Reputation: 113
I am looking to print columns 1 & 2 where column 1 matches and column 3 is the highest value. I am currently using awk and sort to get this type of output:
EXCEPTION 91 3
EXCEPTION 15 5
TEST 5 1
TEST 1 8
the end desired output I am looking for:
EXCEPTION 15
TEST 1
Here is a file example and the commands I am running to get the uniq counts. What I would really like is for sort to print the last record in the uniq sort
EXCEPTION 15
so I don't have to all the crazy uniq --count logic. IE: I want to know if column1 matches >= 3times and print the last recorded column two value for that match.

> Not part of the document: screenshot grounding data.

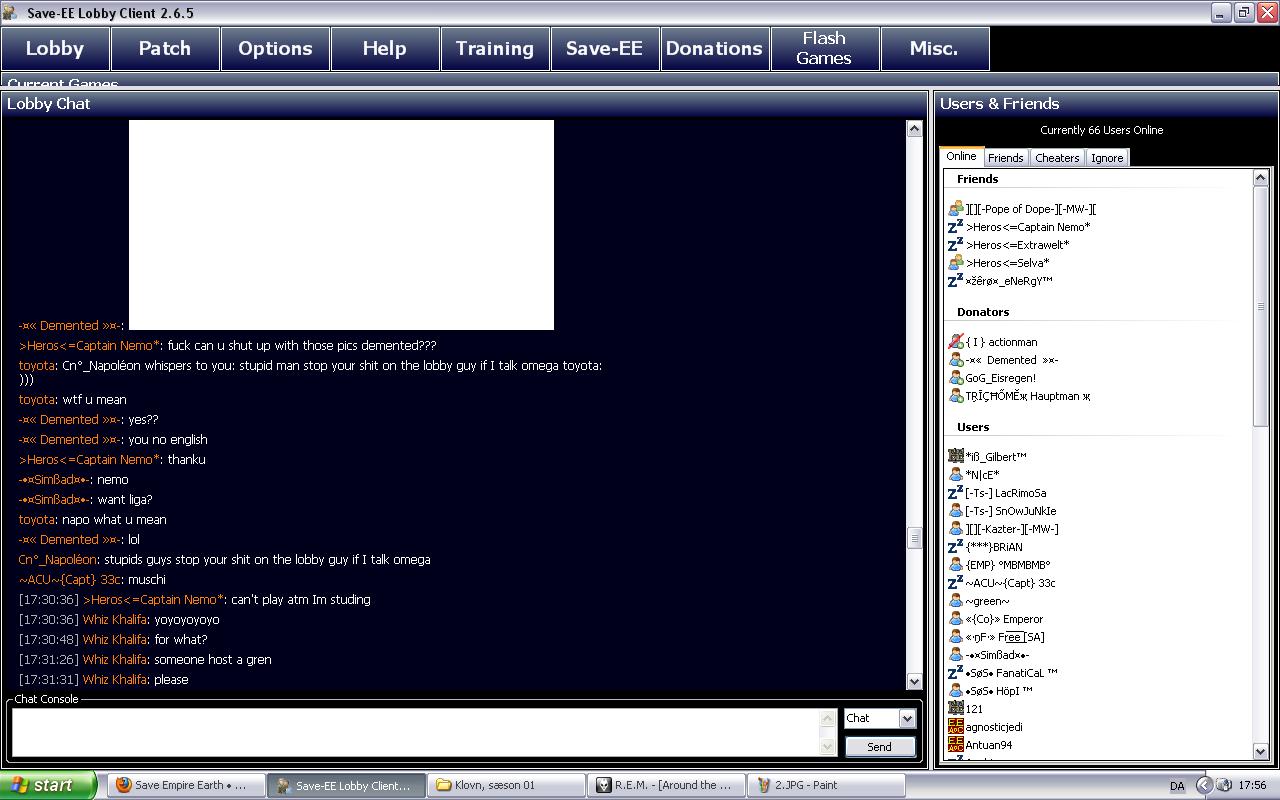
Task: Click the Windows start button
Action: [x=48, y=785]
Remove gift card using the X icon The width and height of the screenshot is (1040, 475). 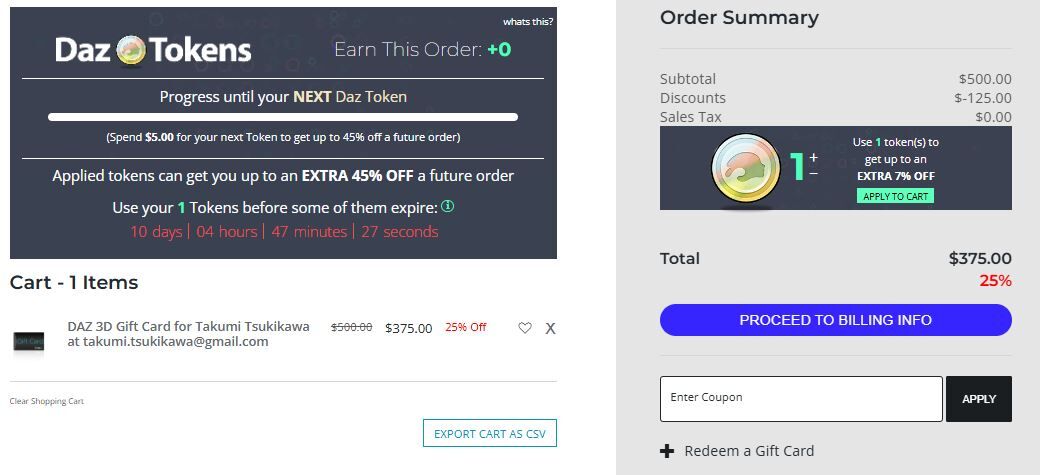551,328
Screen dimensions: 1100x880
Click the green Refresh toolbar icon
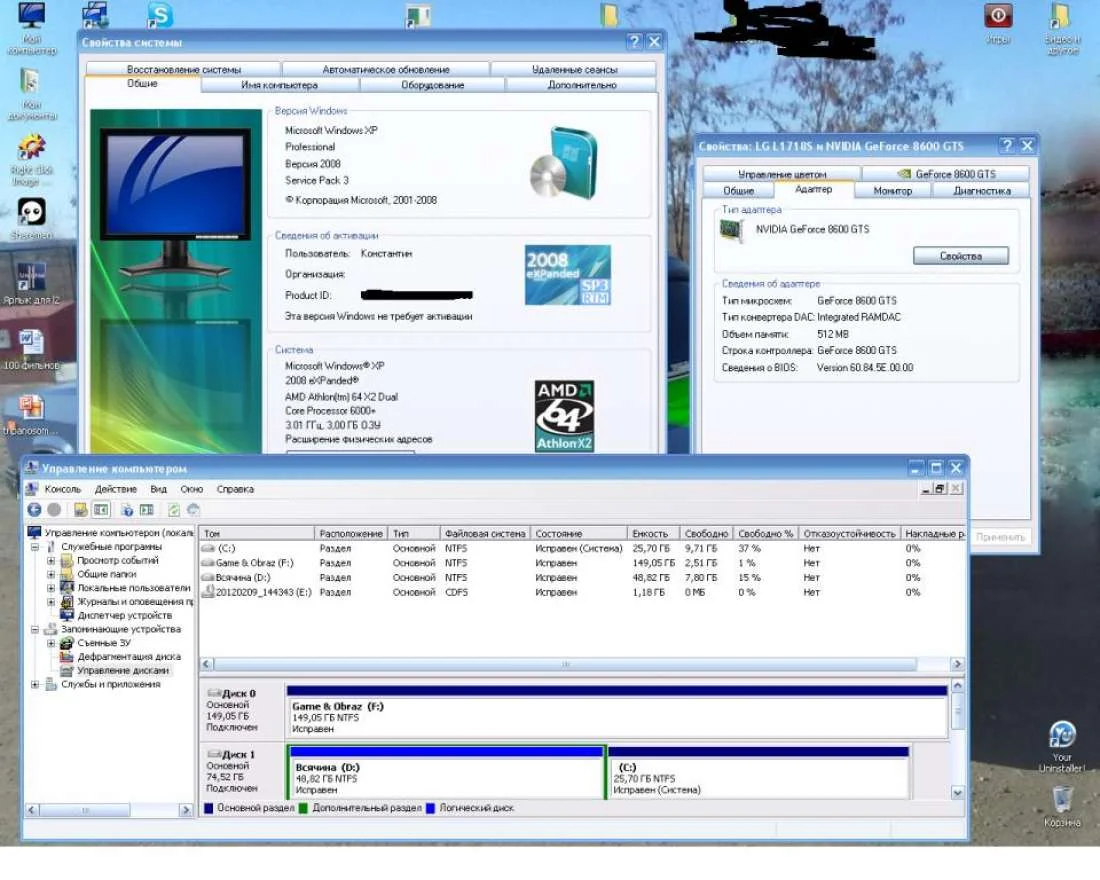[x=174, y=510]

cat /tmp/testing.txt |grep EXCEPTION
EXCEPTION 15
EXCEPTION 15
EXCEPTION 15
EXCEPTION 91
EXCEPTION 91
EXCEPTION 91
EXCEPTION 91
EXCEPTION 15
EXCEPTION 15
cat /tmp/testing.txt|awk '{print $1 " " $2}'|sed '/^$/d'| awk '$2 >= '1' '|sort |uniq --count|awk '{print $1" "$2" "$3}'|awk '$1 >= '3''|awk '{print $1" "$2" "$3}'|awk '{print $2" "$3" "$1}'
EXCEPTION 15 5
EXCEPTION 91 4
Upvotes: 0
Views: 1097
Reputation: 729
You said you didn't want horrible uniq
logic... but in case you change your mind, this task does fit quite neatly into sort/uniq/cut's purview (though this isn't as efficient as the awk solution).

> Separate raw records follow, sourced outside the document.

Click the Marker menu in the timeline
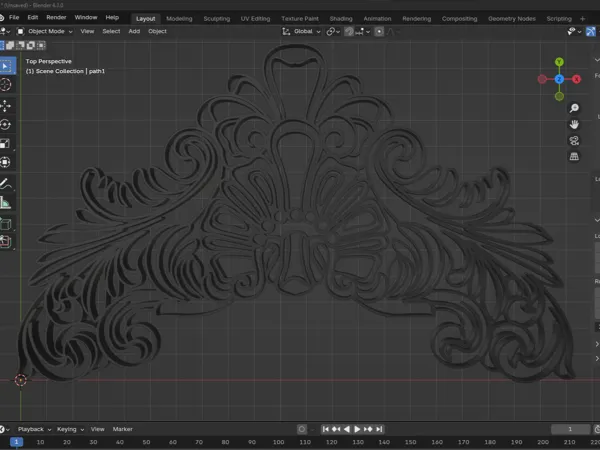 coord(122,429)
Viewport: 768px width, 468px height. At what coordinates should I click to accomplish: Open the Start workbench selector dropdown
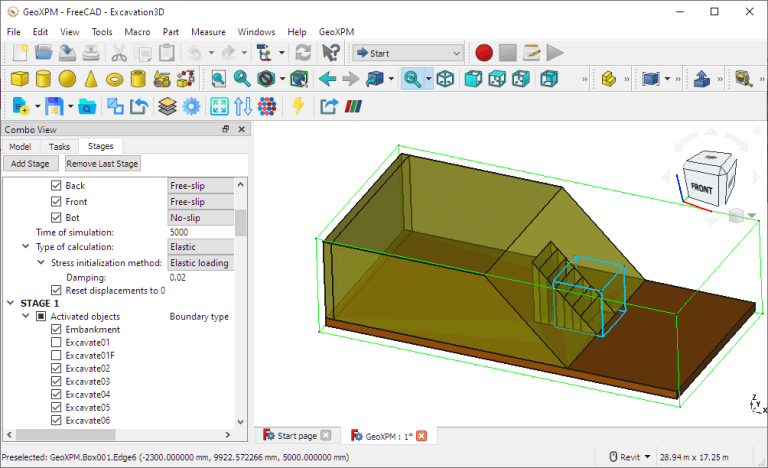408,52

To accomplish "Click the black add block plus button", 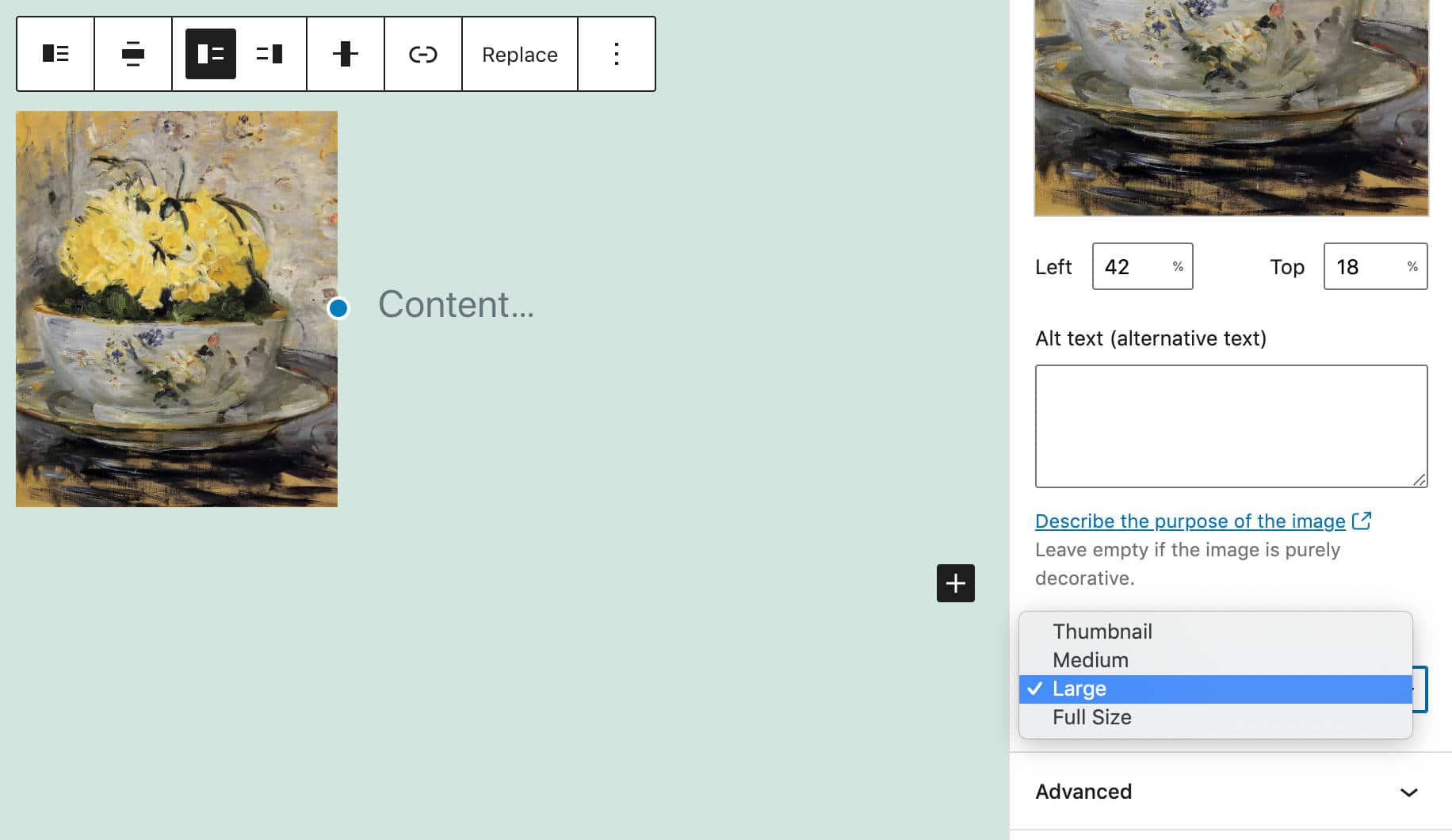I will (x=955, y=583).
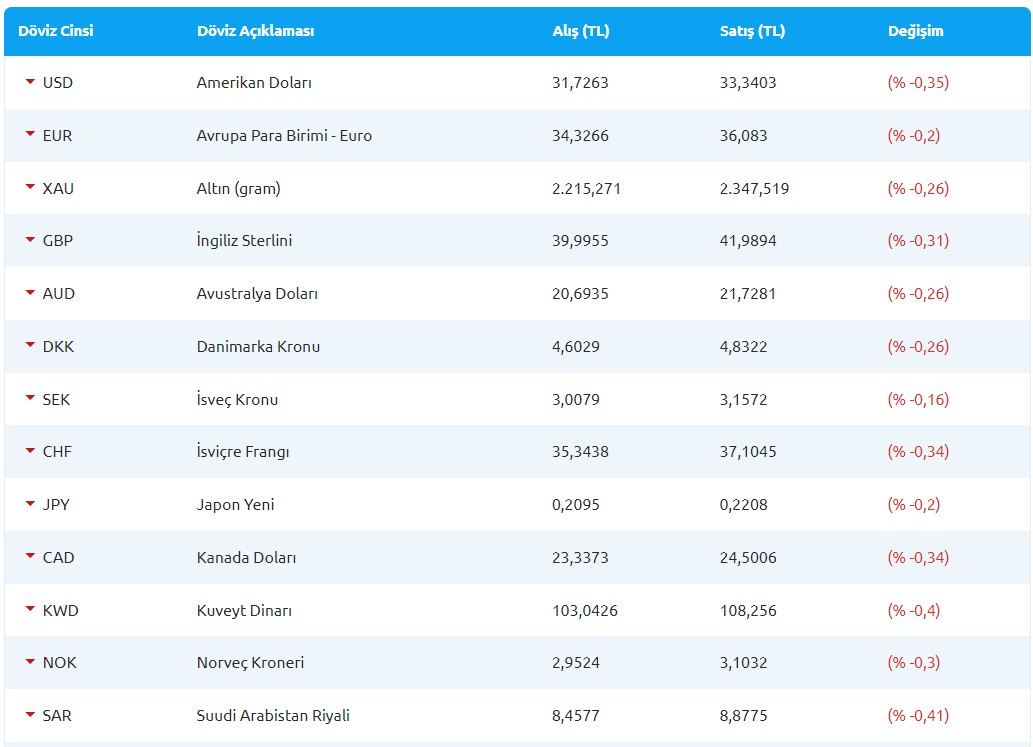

From your testing file you can get your desired output with
sort -k1,2n < testing |
uniq -c |
sort -k2,2 -k1rn,1 |
cut -c8- |
sort -u -k1,1
In order: sort by first column alphabetically (default) and then second column numerically - this puts identical lines in sequence.

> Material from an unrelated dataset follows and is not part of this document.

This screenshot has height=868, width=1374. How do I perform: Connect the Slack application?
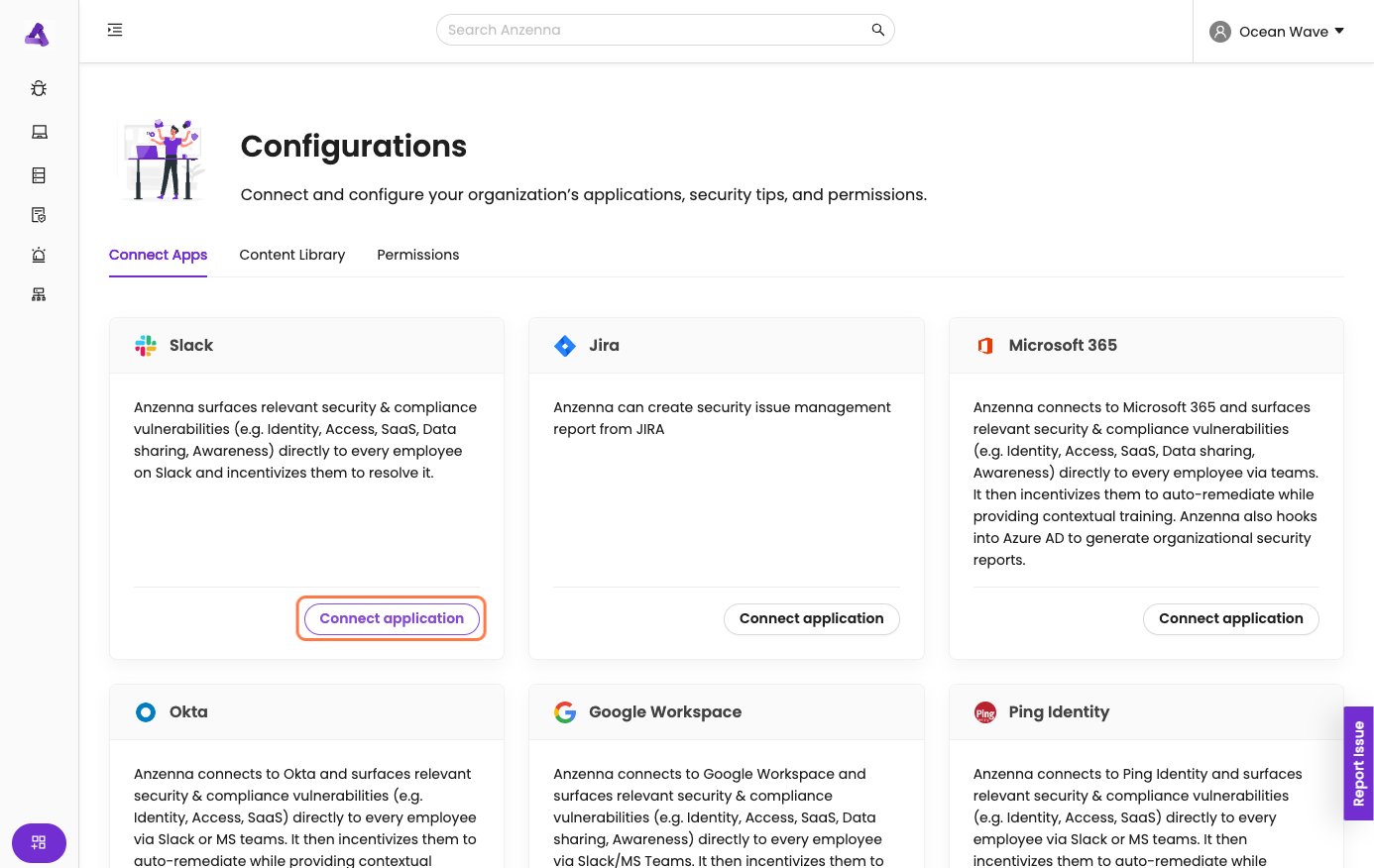pos(392,618)
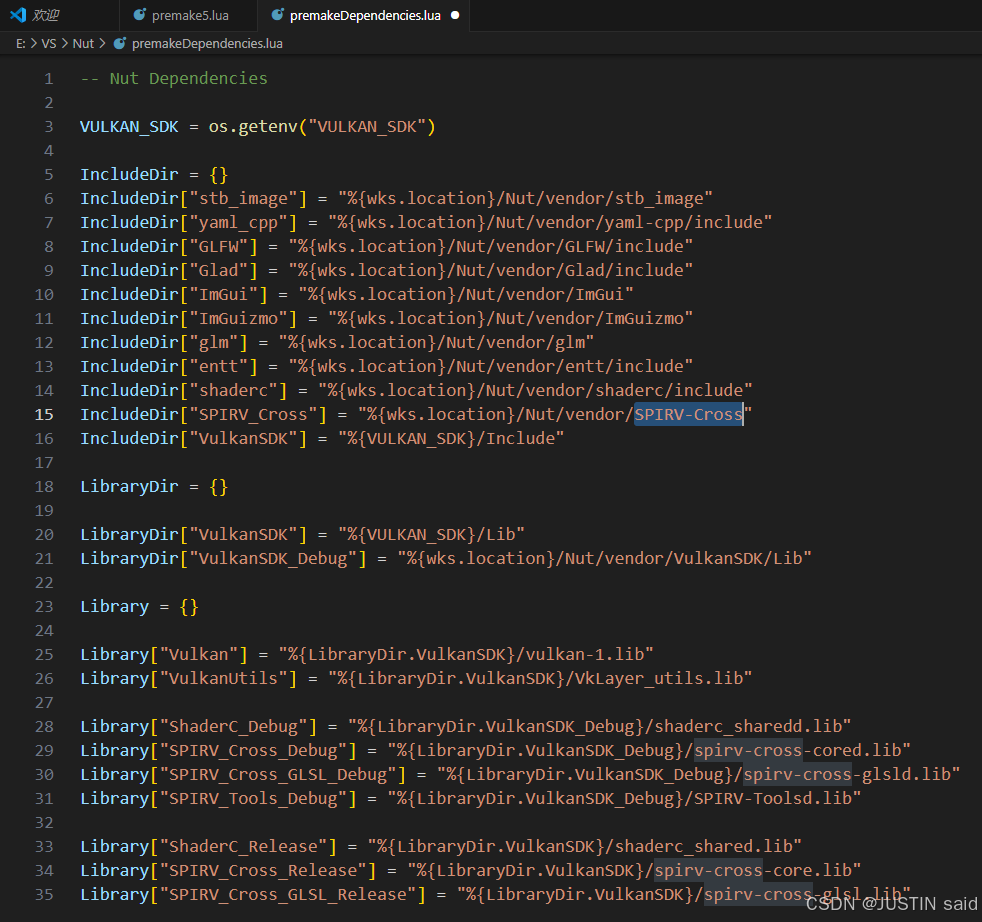Screen dimensions: 982x922
Task: Open premakeDependencies.lua breadcrumb file item
Action: pos(207,43)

Then count the occurences of each line, prepend 8 characters to each line containing the count along with whitespaces.
Sort by count descending, after sorting by the string (EXCEPTION, TEST) which is now the second field.
Remove the first 8 characters from each line (the counts).
Finally "sort" by the string and only output uniques. As the record you're interested in has been sorted to the top, this is the one it outputs. This can be thought of as "uniq
by field."
(If you want to remove the trailing spaces from your input you can replace the cut
command with sed 's/^ *[0-9]\+ *//'
)
Upvotes: 0
Reputation: 289955
Just keep track of the maximums for any given 1st field and store its corresponding 2nd field:
awk '{if ($3>max[$1])
{max[$1]=$3; val[$1]=$2}
}
END {for (i in val) print i, val[i]}' file
$ awk '{if ($3>max[$1]) {max[$1]=$3; val[$1]=$2}} END {for (i in val) print i, val[i]}' file
EXCEPTION 15
TEST 1
Upvotes: 1